* **Aim of the task**
May I have the line containing "STARS Tournament (355, 1795)" and every line after it through the end of the data, repeated exactly and with no other lines?

* **Data in this exercise**

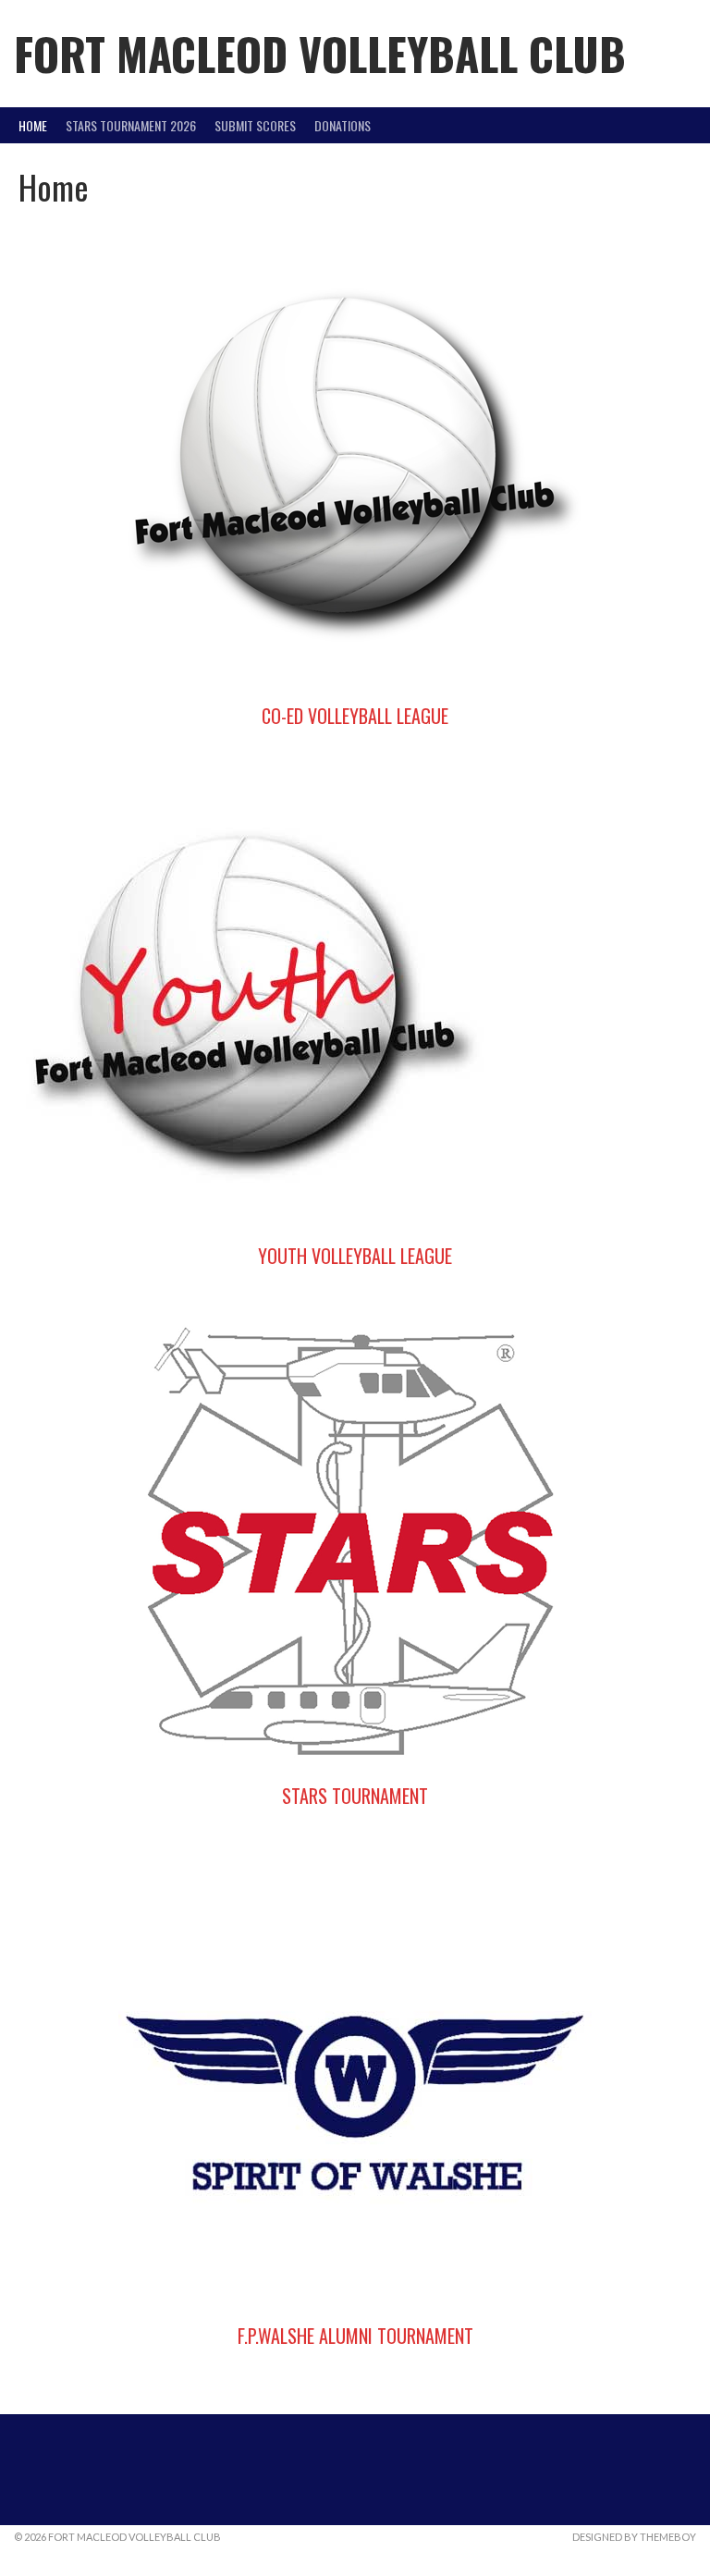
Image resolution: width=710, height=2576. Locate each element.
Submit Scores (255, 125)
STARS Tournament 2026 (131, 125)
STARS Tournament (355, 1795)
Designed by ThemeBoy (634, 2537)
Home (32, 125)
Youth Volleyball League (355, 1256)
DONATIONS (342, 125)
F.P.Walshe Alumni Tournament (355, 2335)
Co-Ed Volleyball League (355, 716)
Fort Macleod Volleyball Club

* **Written answer**
STARS Tournament (355, 1795)
Designed by ThemeBoy (634, 2537)
Home (32, 125)
Youth Volleyball League (355, 1256)
DONATIONS (342, 125)
F.P.Walshe Alumni Tournament (355, 2335)
Co-Ed Volleyball League (355, 716)
Fort Macleod Volleyball Club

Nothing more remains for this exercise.